Anciens administrateurs de la défunte Swissair: «y'en n'avait vraiment point comme eux!»
GOUVERNANCE D'ENTREPRISE
Le conseil de la compagnie faillie cumulait tous les défauts. Ceux-ci persistent dans des sociétés publiques.
Voici trois aspects de la débâcle de Swissair dont on ne parle pas assez: Le syndrome «Y en n'avait point comme eux!», l'incompétence et l'absence de responsables avec le minimum de qualités humaines nécessaires.
L'analyse superficielle de la composition de la Direction Générale et du Conseil d'Administration de Swissair d'un point de vue traditionnel nous conduit à la conclusion erronée qu'il n'y avait pas mieux en Suisse:
• En 2001, Philippe Bruggisser passe encore pour une star de l'extraordinaire consultant McKinsey,
• Super Mario Corti, diplômé de Harvard, a été sous-secrétaire d'Etat aux Affaires étrangères de la Confédération avant de devenir un brillant directeur financier du Groupe Nestlé,
• Vreni Spoerry a été une remarquable conseillère aux Etats,
• Eric Honegger est le fils d'un président de la Confédération,
• Lukas Mühlemann est directeur général et président du Crédit Suisse, lui aussi est considéré comme une «star» dans son domaine,
• Thomas Schmidheiny est fils d'un des fondateurs de Swissair et c'est aussi l'excellent propriétaire et patron du Groupe Holcim,
• Bénédict Hentsch descend d'une remarquable lignée de banquiers privés, il est diplômé de Saint-Gall et parle dialecte.
• Il y a aussi le président d'économiesuisse, et bien d'autres.
Le gratin!
Mais forts de la conviction largement partagée autour d'eux qu'«Y en n'a point comme eux!» ces directeurs généraux et membres du conseil d'administration de Swissair se sont crus capables de gérer, puis de redresser la société.

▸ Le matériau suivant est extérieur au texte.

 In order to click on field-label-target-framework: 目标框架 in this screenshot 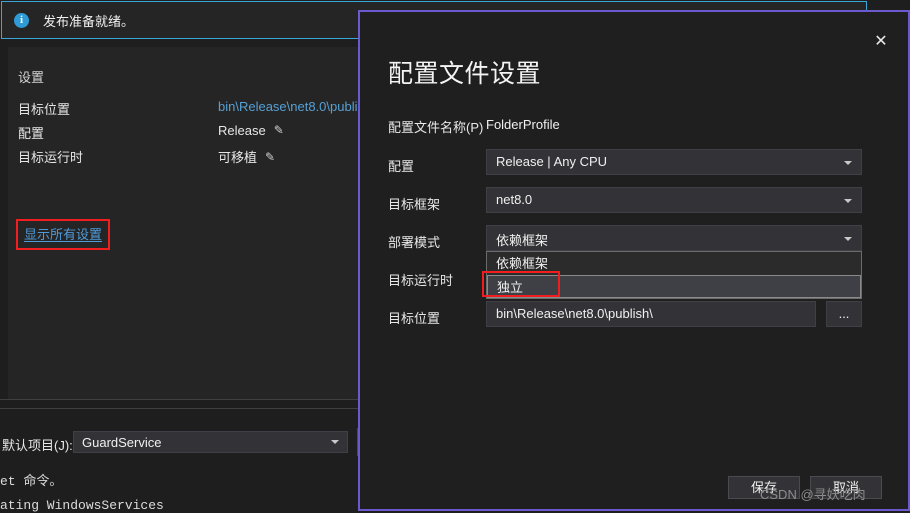, I will do `click(414, 204)`.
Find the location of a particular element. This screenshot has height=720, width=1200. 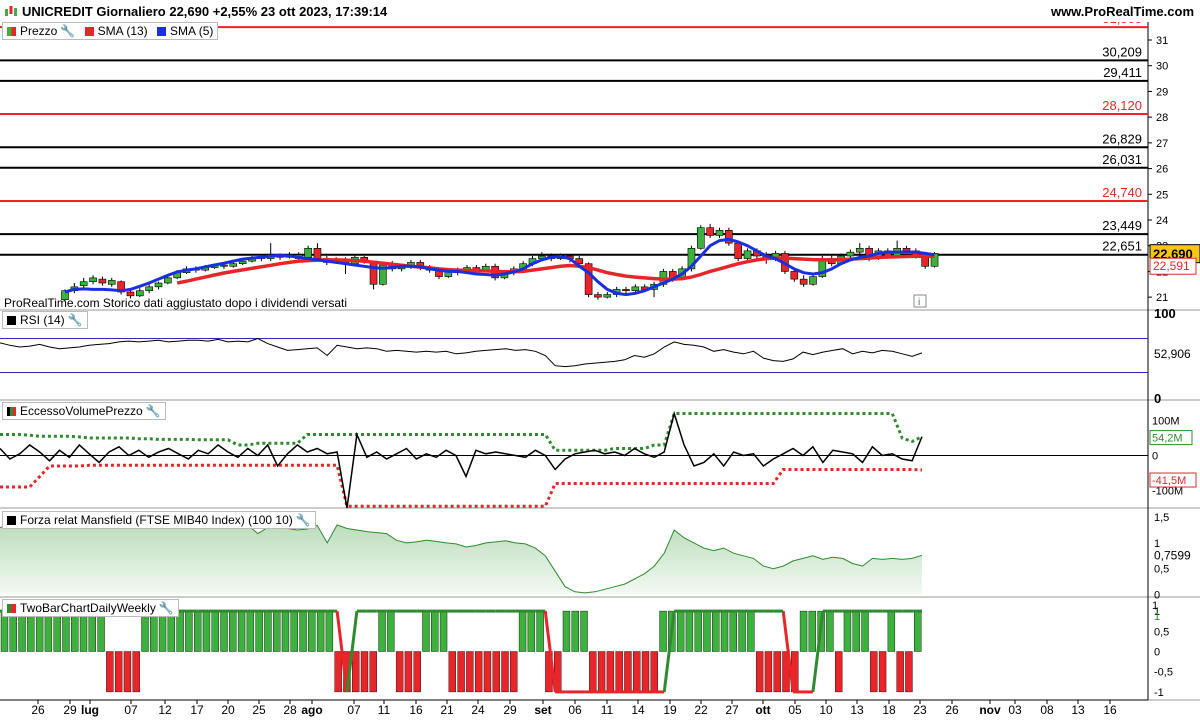

level-label: 22,651 is located at coordinates (1122, 246).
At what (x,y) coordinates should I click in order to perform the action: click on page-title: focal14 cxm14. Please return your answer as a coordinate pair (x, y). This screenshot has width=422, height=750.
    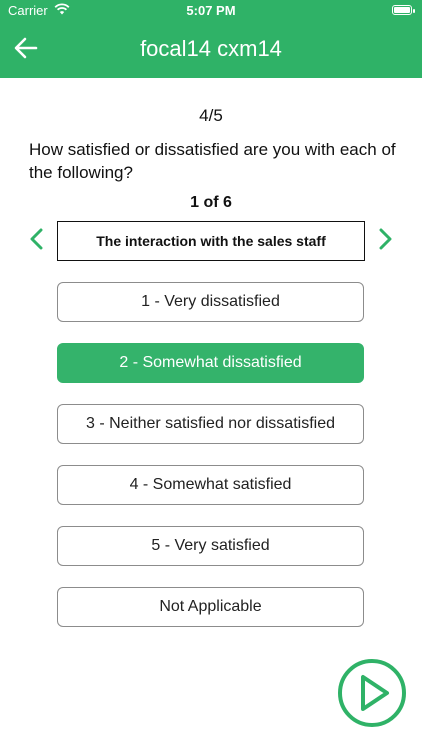
    Looking at the image, I should click on (211, 48).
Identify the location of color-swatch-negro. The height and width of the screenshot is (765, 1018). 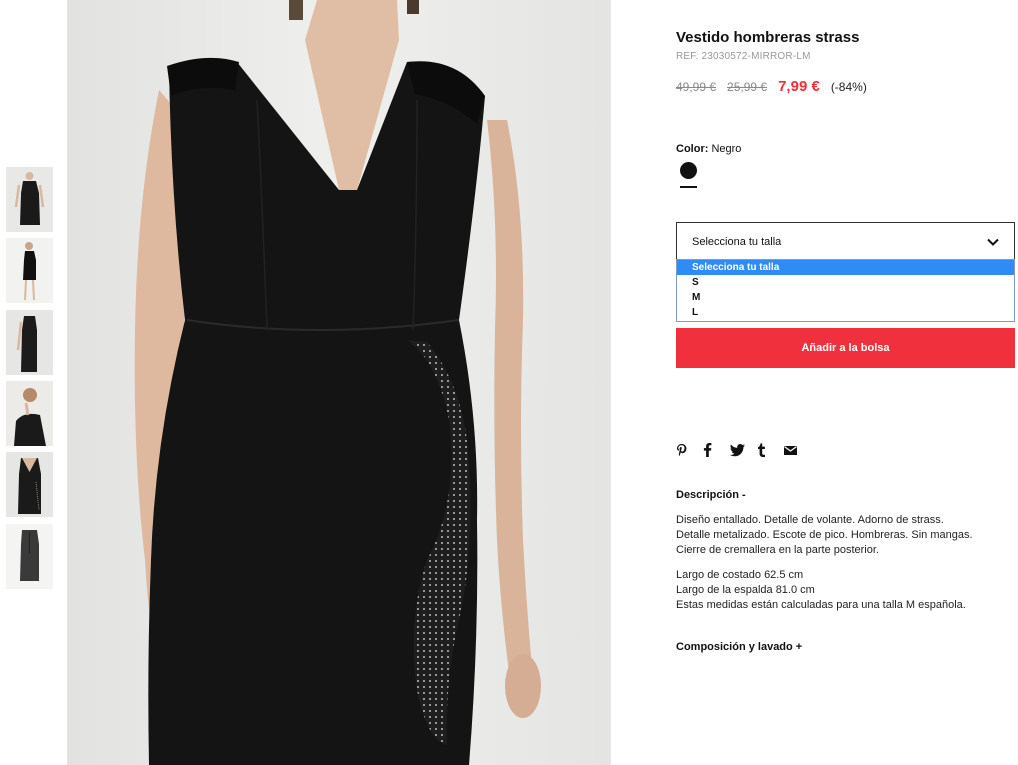
(688, 170).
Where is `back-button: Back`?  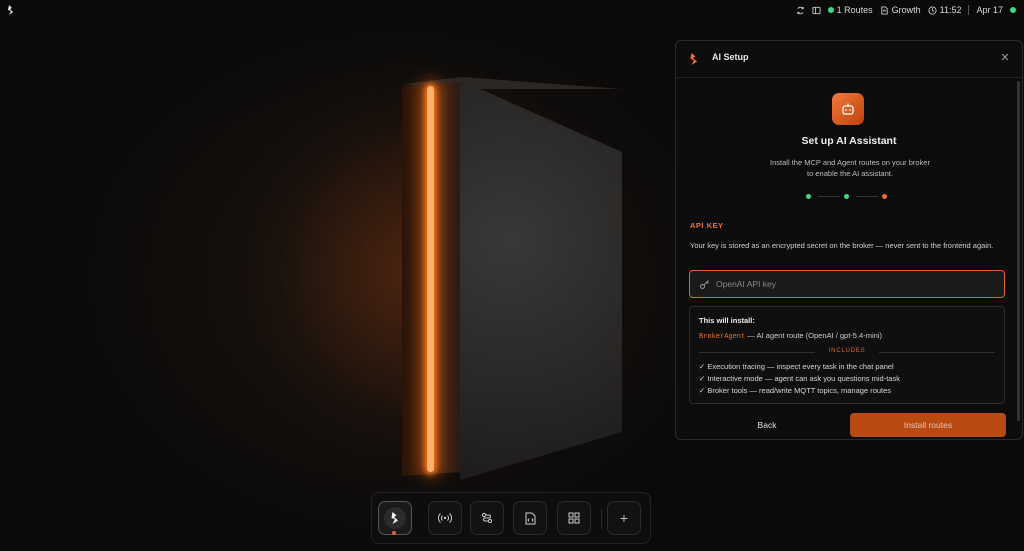 back-button: Back is located at coordinates (767, 425).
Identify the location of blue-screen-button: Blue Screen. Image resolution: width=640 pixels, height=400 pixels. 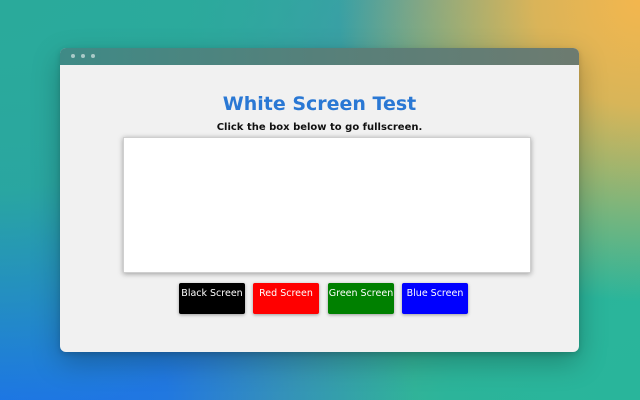
(435, 298).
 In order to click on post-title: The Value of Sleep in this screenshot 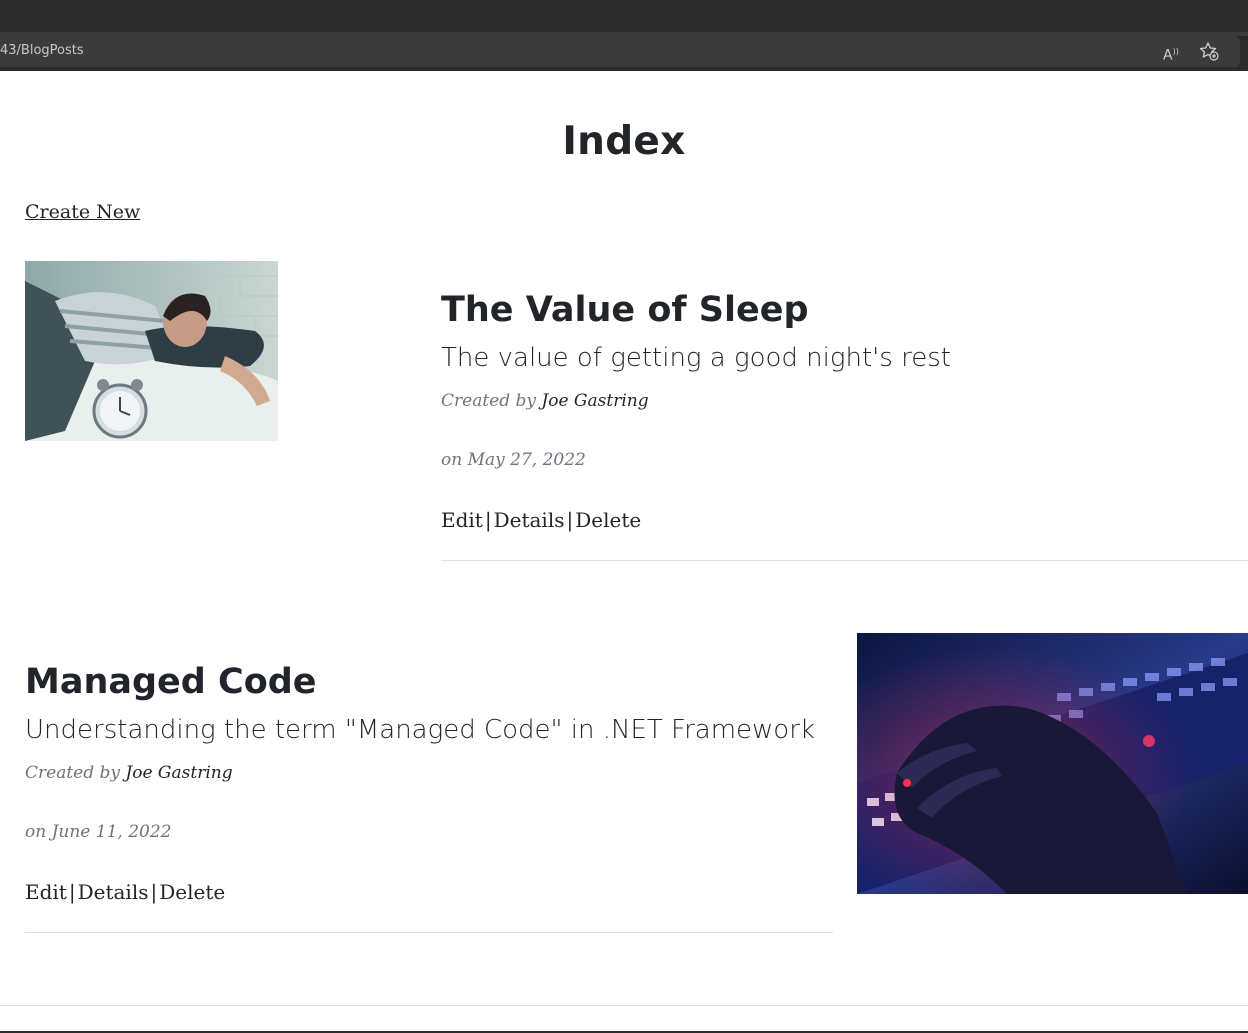, I will do `click(625, 310)`.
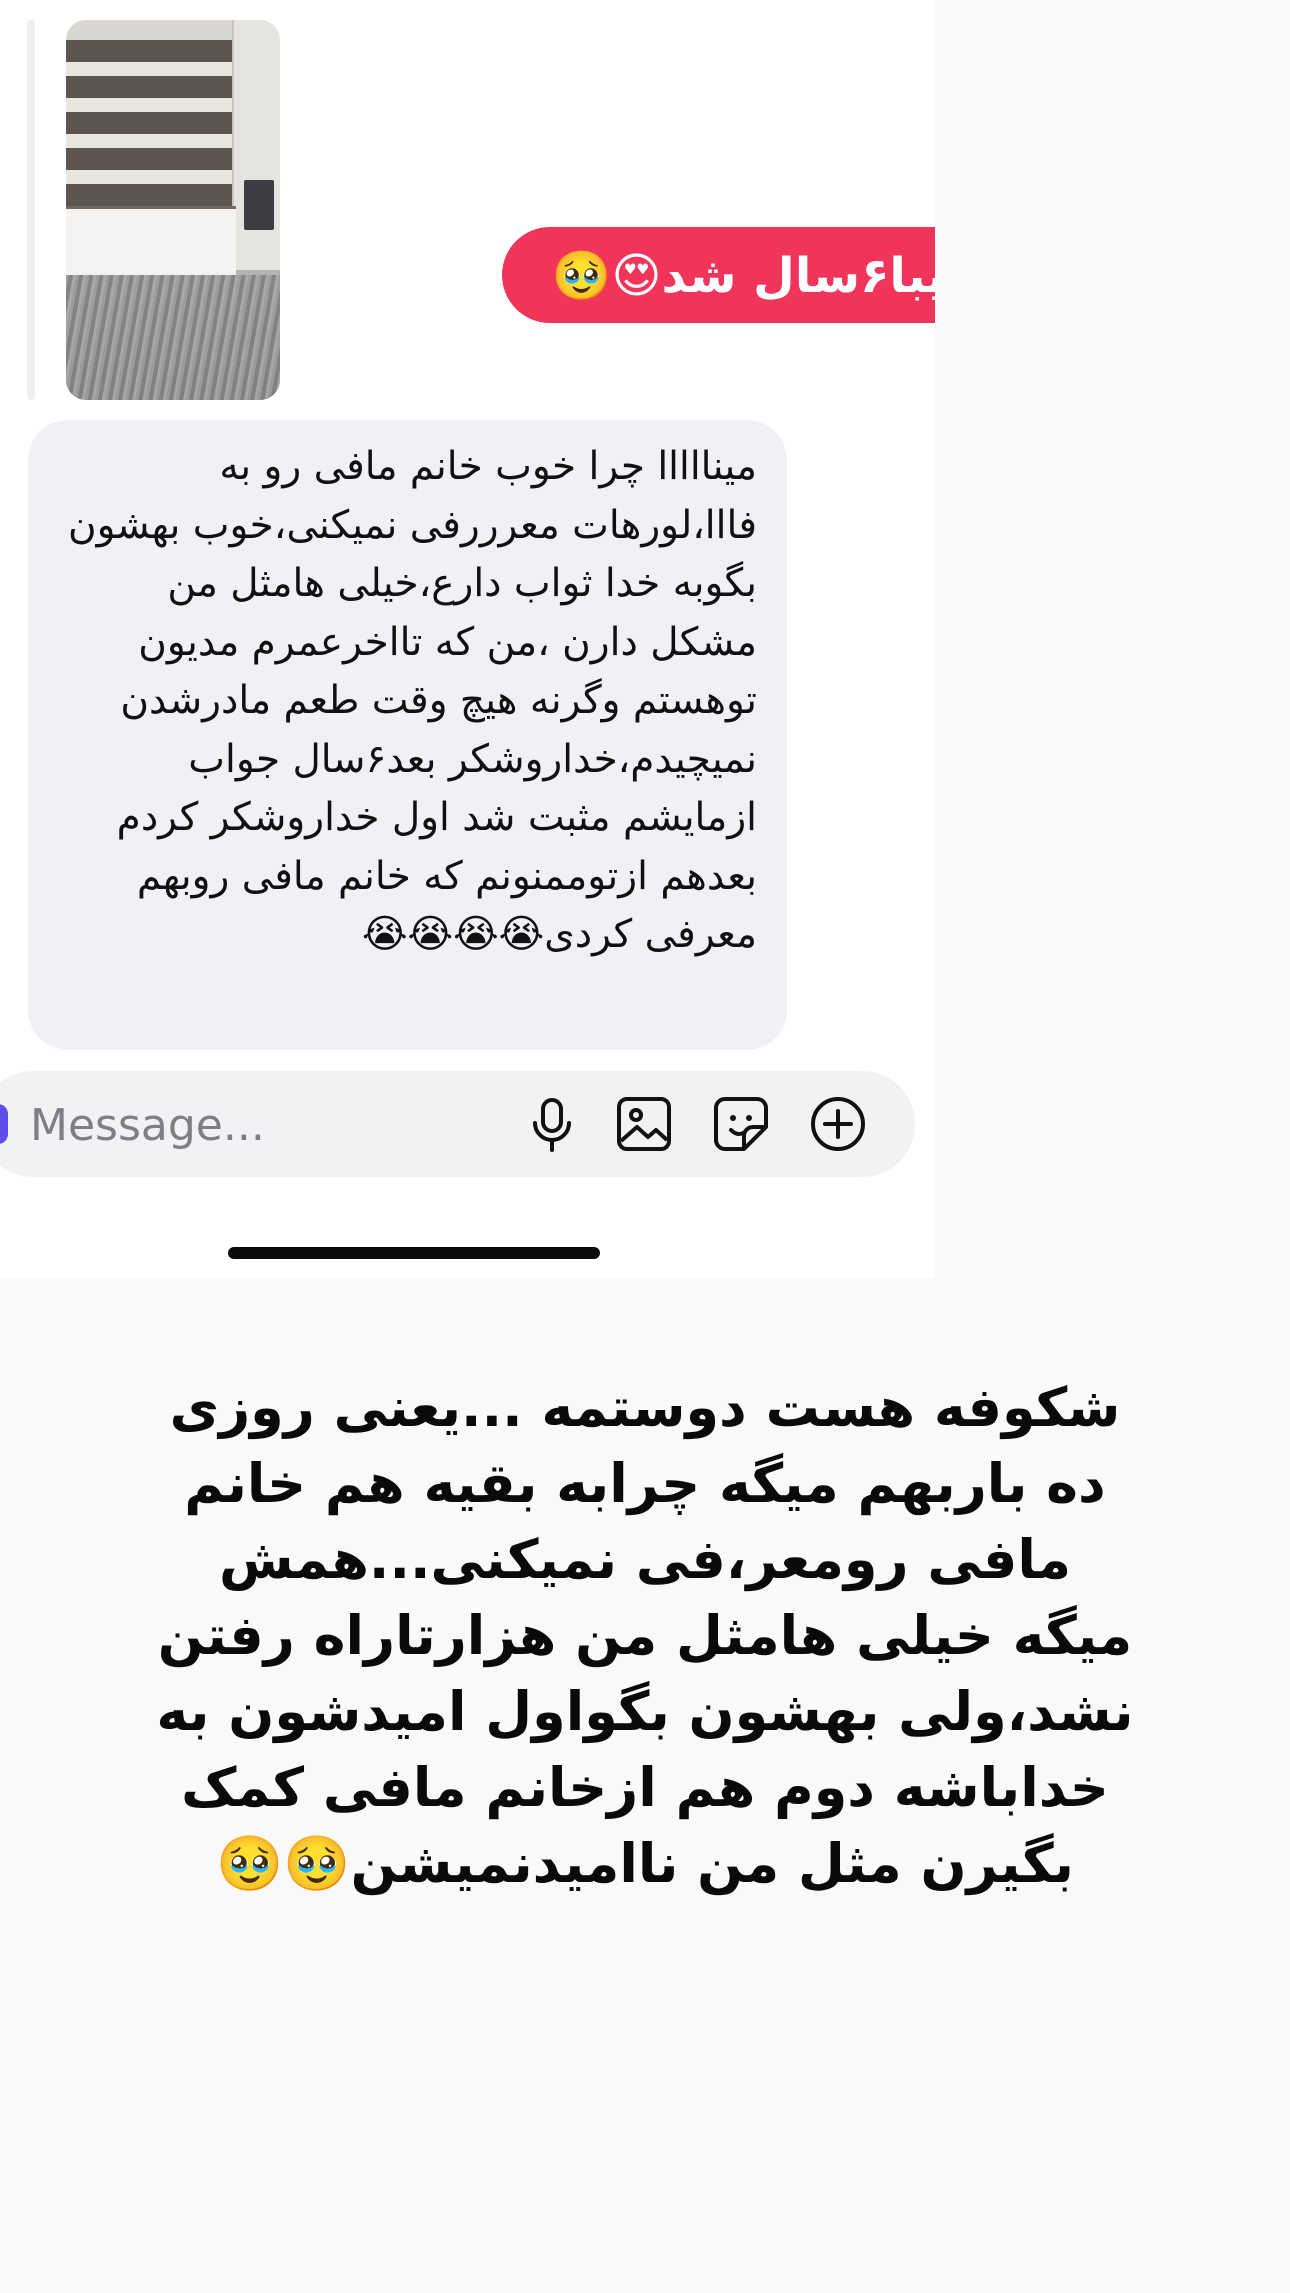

Or aucun d'entre eux n'a jamais eu la moindre expérience de direction d'une compagnie aérienne (Mario Corti a un brevet de pilote privé!), aucun des deux patrons (Bruggisser et Corti) n'a eu au préalable la responsabilité de diriger une grande entreprise. Plus grave, les nombreuses relations professionnelles croisées et les intérêts communs entre les administrateurs les privent d'indépendance de jugement et d'esprit critique.
Quelle grande entreprise mondiale autre que Swissair accepterait d'être dirigée par des directeurs généraux qui n'ont pas la moindre expérience directe dans son domaine d'activité et qui, de plus, n'ont jamais dirigé des entreprises de taille comparable avec succès? Avant de prendre la direction de Swissair, Philippe Bruggisser était consultant chez McKinsey et Mario Corti directeur financier chez Nestlé, sans avoir jamais eu de responsabilités de direction générale ni l'un, ni l'autre. Ils n'ont pas pu s'appuyer sur l'un ou l'autre des membres du conseil qui aurait disposé d'une solide connaissance du milieu très concurrentiel du transport aérien, puisqu'il n'y en avait pas.
Voici comment des personnalités aussi remarquables ont pu être aussi mauvaises:
• Le mépris des règles les plus élémentaires de bonne gouvernance d'entreprise: absence de toute compétence professionnelle dans le métier de la société et origines professionnelles, politiques, nationales et économiques incestueuses.
• L'arrogance de croire qu'il suffit que Swissair prenne en charge des sociétés en faillite pour en faire des poules aux œufs d'or, en sous-estimant gravement les difficultés et les coûts, par méconnaissance évidente du marché du transport aérien et de la concurrence.
• L'absence de toute personnalité qui aurait eu la capacité de se lever et d'attirer l'attention sur les problèmes et les incompétences. Les accusés du procès Swissair font tous preuve d'un grand sens de leur intérêt. Aucun n'a su prendre le risque de défendre l'intérêt des actionnaires et celui du pays.
Une autre affaire Swissair serait-elle encore possible aujourd'hui? A mon avis, le procès ne met pas suffisamment en évidence les règles de gouvernance d'entreprise qui ont été violées et qui ont eu les conséquences que nous connaissons pour faire rapidement évoluer les habitudes. Je ne crois pas non plus que de ce point de vue on ait tiré toutes les leçons de la débâcle de la BCV et de la BCGE. Nos enquêtes annuelles nous permettent de mesurer l'évolution rapide de la gouvernance d'entreprise dans les sociétés les mieux dirigées, mais ce changement est peu perceptible dans les sociétés publiques.
Les actionnaires sont désormais en droit d'exiger que les administrateurs aient une solide compétence, une formation à la fonction de membre d'un conseil d'administration et un engagement dans le temps qui permette d'acquérir une connaissance approfondie de la société. Le processus de prise des décisions les plus importantes se doit d'être équilibré et prudent en sollicitant la participation du conseil d'administration.
La gouvernance d'entreprise évolue. C'est une préoccupation essentielle de chaque entreprise. Le mépris de ses principes les plus élémentaires par les accusés du procès Swissair est la première cause de cet immense échec.